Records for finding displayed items
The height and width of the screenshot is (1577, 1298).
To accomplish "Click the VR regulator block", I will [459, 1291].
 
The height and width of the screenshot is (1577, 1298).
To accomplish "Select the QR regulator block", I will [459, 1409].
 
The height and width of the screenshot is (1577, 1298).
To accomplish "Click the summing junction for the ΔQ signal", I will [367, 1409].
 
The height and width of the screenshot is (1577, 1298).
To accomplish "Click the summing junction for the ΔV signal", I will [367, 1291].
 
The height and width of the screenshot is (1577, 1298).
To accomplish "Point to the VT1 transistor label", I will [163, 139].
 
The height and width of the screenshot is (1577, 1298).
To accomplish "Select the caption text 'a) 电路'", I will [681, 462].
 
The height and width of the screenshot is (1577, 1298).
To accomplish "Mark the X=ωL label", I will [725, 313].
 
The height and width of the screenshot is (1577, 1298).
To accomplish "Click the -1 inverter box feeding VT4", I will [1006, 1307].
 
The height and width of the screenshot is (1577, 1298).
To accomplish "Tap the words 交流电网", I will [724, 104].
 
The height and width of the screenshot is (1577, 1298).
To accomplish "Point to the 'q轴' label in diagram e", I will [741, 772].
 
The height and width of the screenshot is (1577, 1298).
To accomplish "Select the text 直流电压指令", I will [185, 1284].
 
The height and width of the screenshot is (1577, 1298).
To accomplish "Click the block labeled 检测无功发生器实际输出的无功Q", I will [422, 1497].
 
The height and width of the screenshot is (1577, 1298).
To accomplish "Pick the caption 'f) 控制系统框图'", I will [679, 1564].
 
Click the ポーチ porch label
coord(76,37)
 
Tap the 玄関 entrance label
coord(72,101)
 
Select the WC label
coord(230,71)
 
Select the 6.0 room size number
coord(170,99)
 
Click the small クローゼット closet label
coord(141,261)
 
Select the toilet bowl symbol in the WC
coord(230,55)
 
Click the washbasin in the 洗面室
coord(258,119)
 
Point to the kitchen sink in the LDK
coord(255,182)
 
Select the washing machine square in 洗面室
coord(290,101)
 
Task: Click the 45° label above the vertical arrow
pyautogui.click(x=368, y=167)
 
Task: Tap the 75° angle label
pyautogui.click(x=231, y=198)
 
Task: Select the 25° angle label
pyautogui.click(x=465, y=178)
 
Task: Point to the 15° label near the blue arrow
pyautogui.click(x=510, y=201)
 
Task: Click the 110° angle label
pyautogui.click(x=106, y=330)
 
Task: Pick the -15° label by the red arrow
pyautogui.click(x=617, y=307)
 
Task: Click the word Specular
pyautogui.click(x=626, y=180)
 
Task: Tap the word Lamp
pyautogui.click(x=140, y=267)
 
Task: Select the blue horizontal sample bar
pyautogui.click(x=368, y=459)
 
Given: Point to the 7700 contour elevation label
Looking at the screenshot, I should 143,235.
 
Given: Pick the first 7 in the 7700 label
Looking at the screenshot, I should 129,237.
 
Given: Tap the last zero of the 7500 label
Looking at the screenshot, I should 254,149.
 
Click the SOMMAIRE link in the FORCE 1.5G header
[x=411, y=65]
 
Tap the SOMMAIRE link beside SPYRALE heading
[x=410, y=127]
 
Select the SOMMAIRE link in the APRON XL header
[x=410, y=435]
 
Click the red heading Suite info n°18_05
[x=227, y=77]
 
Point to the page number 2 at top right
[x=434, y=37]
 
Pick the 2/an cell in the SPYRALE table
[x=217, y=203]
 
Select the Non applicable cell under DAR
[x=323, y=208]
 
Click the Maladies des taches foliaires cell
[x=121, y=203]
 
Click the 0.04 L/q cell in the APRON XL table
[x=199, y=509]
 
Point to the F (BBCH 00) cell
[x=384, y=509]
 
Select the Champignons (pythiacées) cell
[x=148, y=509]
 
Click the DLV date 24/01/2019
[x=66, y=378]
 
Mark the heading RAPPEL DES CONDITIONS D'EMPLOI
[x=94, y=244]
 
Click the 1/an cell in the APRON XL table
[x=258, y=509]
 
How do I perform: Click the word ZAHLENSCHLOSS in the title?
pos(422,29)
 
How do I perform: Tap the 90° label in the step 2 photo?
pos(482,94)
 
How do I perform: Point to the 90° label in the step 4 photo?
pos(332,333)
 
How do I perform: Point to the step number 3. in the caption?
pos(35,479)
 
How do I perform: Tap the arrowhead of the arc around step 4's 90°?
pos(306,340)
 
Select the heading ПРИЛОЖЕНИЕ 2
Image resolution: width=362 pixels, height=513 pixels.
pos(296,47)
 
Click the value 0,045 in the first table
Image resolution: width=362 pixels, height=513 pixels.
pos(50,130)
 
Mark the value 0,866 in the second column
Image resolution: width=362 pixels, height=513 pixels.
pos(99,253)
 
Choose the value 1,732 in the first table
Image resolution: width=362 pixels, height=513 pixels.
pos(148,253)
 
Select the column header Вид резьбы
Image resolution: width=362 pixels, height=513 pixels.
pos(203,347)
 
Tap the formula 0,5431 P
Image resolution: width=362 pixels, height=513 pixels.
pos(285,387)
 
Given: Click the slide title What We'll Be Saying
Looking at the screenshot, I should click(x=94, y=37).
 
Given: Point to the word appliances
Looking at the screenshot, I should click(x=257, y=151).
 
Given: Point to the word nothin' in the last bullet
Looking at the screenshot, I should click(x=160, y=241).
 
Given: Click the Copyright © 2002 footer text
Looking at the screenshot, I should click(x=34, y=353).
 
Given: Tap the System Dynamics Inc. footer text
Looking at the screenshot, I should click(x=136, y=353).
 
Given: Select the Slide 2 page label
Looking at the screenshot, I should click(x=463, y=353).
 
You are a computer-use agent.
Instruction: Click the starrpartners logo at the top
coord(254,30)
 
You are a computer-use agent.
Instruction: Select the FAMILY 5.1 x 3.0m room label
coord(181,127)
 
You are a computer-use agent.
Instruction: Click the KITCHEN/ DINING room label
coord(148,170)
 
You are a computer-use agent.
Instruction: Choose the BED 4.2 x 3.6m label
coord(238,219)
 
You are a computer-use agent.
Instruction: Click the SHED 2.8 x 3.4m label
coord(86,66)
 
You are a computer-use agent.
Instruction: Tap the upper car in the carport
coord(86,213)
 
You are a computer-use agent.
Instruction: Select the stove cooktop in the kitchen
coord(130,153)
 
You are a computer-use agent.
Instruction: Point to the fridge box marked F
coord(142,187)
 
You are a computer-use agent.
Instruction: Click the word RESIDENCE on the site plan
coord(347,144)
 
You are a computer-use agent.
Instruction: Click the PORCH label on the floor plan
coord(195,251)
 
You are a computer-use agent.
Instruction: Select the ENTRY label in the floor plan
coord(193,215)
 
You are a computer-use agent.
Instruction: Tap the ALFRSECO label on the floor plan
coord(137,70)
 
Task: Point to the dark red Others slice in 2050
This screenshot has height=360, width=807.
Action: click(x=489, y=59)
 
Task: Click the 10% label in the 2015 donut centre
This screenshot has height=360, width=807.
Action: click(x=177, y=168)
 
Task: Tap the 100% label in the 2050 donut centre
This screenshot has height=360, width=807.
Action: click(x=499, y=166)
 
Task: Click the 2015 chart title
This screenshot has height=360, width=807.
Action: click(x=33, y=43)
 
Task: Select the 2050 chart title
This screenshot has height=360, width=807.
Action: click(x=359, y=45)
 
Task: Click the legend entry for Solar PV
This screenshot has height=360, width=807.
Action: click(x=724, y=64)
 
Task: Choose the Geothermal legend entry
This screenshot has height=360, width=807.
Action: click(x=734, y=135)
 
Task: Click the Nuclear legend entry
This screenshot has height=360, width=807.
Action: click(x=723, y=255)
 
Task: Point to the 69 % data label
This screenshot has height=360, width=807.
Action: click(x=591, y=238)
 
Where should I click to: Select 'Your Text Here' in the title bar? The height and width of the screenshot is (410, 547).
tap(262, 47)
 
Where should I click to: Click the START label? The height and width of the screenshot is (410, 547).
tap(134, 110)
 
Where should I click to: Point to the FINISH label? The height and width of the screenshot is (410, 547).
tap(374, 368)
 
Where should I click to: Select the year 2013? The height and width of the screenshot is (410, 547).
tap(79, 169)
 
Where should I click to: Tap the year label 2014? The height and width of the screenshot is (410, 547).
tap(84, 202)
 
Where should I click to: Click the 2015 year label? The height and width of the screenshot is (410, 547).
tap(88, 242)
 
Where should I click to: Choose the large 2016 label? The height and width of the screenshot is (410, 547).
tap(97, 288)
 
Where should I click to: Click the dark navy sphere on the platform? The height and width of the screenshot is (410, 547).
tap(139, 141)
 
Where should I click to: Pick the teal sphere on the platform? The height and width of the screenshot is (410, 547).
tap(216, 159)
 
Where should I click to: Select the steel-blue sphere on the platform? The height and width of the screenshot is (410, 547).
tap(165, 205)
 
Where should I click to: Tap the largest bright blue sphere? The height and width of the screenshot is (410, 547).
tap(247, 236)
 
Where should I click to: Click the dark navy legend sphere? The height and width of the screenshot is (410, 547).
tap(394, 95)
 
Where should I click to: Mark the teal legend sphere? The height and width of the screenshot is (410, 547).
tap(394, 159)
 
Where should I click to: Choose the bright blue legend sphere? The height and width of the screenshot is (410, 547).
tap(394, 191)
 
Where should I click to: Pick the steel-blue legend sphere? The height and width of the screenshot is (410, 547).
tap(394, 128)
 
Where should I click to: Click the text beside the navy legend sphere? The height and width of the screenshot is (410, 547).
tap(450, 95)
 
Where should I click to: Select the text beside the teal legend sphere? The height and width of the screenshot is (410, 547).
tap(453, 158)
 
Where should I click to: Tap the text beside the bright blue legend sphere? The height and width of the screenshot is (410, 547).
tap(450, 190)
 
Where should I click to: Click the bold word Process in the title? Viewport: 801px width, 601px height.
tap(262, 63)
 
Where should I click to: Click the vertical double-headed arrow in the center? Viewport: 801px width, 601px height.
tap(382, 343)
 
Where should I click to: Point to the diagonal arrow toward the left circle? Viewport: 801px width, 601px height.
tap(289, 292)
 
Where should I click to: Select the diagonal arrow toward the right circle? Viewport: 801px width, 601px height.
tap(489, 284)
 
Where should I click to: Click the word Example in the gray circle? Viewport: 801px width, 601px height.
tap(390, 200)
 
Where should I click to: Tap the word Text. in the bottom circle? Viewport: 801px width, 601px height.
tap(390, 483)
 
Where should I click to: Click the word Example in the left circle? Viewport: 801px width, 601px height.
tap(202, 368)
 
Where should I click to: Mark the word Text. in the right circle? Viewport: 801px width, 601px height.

* _WHAT IS EXPECTED_: Copy the part of the records that opens with the line containing "Click the DLV date 24/01/2019" and closes with the line containing "pos(422,29)", replacing "heading" with "header" and changing nothing else.

* _WRITTEN REPLY_:
Click the DLV date 24/01/2019
[x=66, y=378]
 
Mark the header RAPPEL DES CONDITIONS D'EMPLOI
[x=94, y=244]
 
Click the 1/an cell in the APRON XL table
[x=258, y=509]
 
How do I perform: Click the word ZAHLENSCHLOSS in the title?
pos(422,29)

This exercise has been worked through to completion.